Sus manos eran rápidas; sus acciones, efectuadas con determinación y precisión, y cada poco preguntaba por las cifras que aparecían en la pantalla que mostraba las constantes vitales del animal. Antes de que pudiera darse cuenta, todo había terminado: Pedro desentubaba a Henry y éste comenzaba a recuperar la conciencia. Por último, Pedro le inyectó unos antibióticos y empezó a limpiar el material quirúrgico y el pequeño quirófano.
—Puede que, cuando Henry recupere la conciencia, vomite, por la anestesia. Tendré que hacerle un seguimiento para que su herida no se infecte, y si decides marcharte pronto de este lugar, debes darme el número de su veterinario para que le pase el historial de Henry —dijo Pedro, mientras tiraba sus guantes manchados de sangre sin dejar de observar las reacciones de su paciente —. Esta noche se quedará conmigo, quiero asegurarme de que no surge ninguna complicación. Como no tengo ningún otro animal en la clínica, le habilitaré una cama en mi despacho y pasaré la noche vigilándolo en ese viejo sofá
—Gracias —susurró Paula mientras se dirigía al baño de recepción para cambiarse de ropa.
—Entre tú y yo aún hay mucho que decir... — señaló Pedro antes de que Paula saliera de la habitación—. Pero éste no es el mejor momento para ello, así que cámbiate y llama a esa vieja entrometida. Seguro que está inquieta por el estado de Henry.
—Creí ser bastante clara cuando te dije que entre tú y yo ya estaba todo dicho —replicó Paula, mientras sujetaba la puerta negándose a mirar directamente esos ojos azules que tanto la atraían.
—Ésas fueron tus palabras.
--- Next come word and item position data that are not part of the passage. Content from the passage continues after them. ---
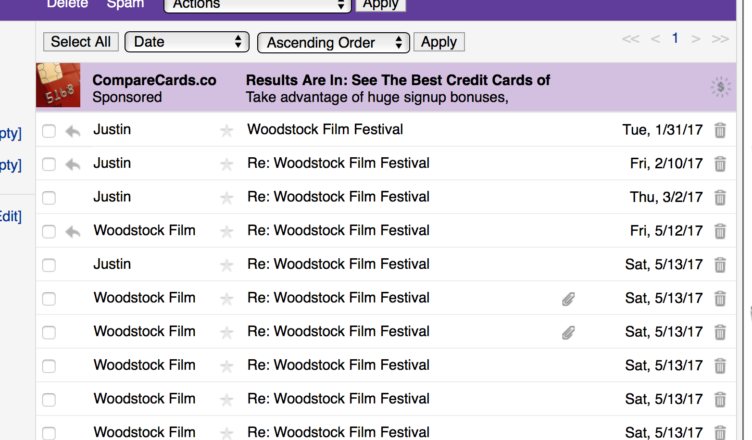Trash the Fri, 5/12/17 email
Screen dimensions: 752x440
(x=720, y=232)
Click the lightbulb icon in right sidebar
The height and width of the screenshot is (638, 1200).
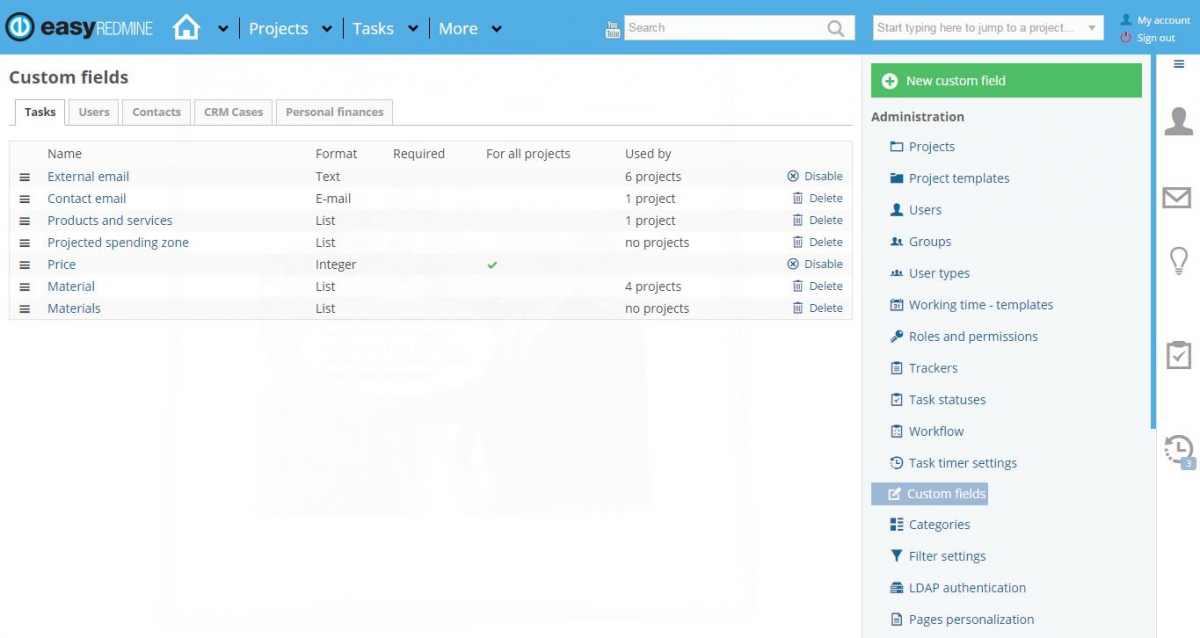click(x=1178, y=260)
Todavía no has escuchado las mías, pero, antes de irte, lo harás — aseguró Pedro, sujetando el brazo de Paula con firmeza y obligándola finalmente a mirar la determinación escrita en su rostro.
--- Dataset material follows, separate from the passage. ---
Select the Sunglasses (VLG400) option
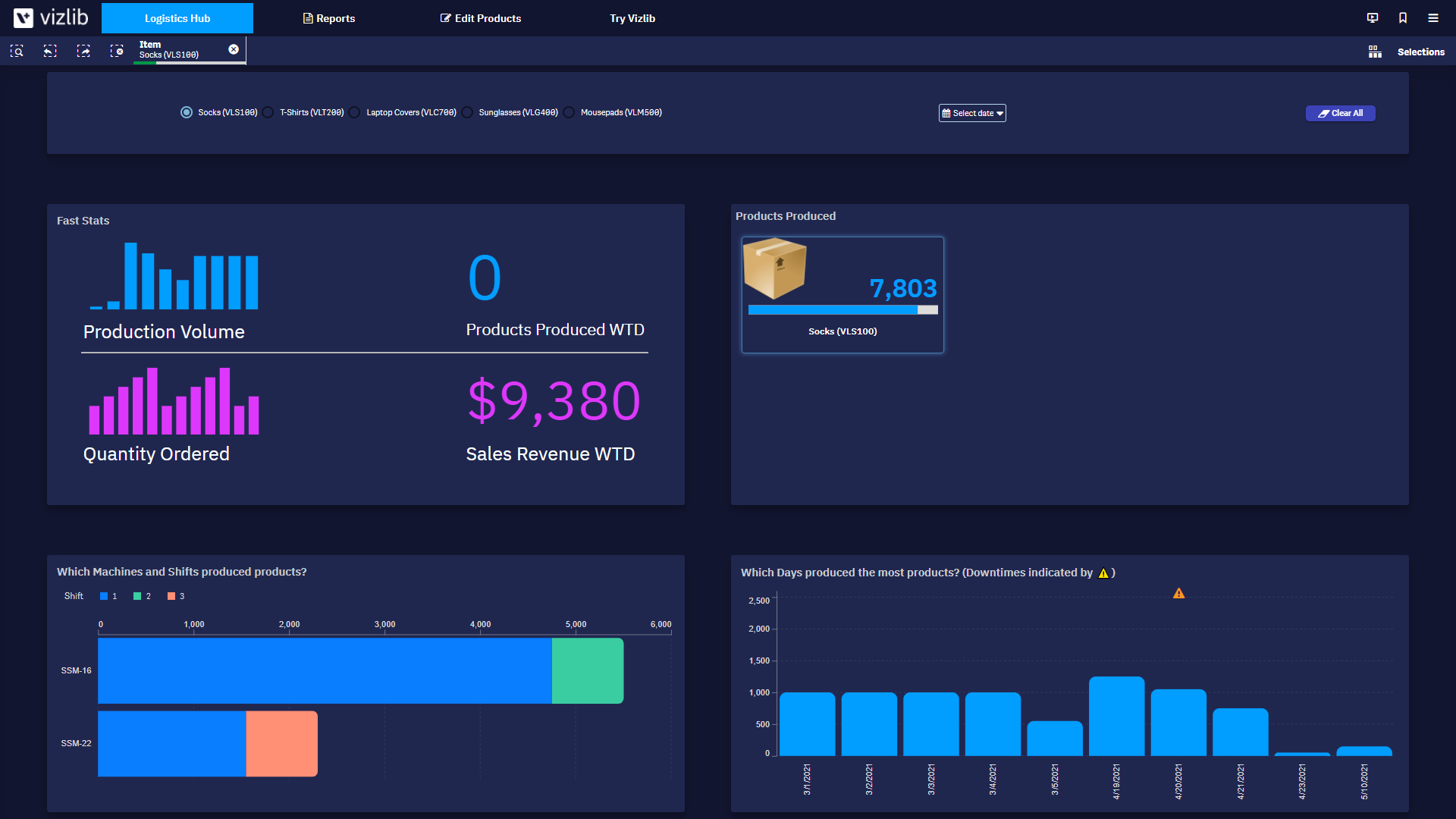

—No sé si quiero escuchar lo que tienes que decirme, Pedro, porque últimamente tus palabras sólo saben herirme, y estoy harta de que me hagan daño —declaró Paula, zafándose del agarre del hombre que todavía amaba y apresurándose hacia la seguridad de una habitación cerrada que ocultara las lágrimas que comenzaban a asomar a su desolado rostro, porque en esos momentos se había dado cuenta de que Pedro era el hombre con el que ella siempre había soñado. ¡Lástima que los sueños nunca se hicieran realidad y el hombre al que amaba no la quisiera a ella!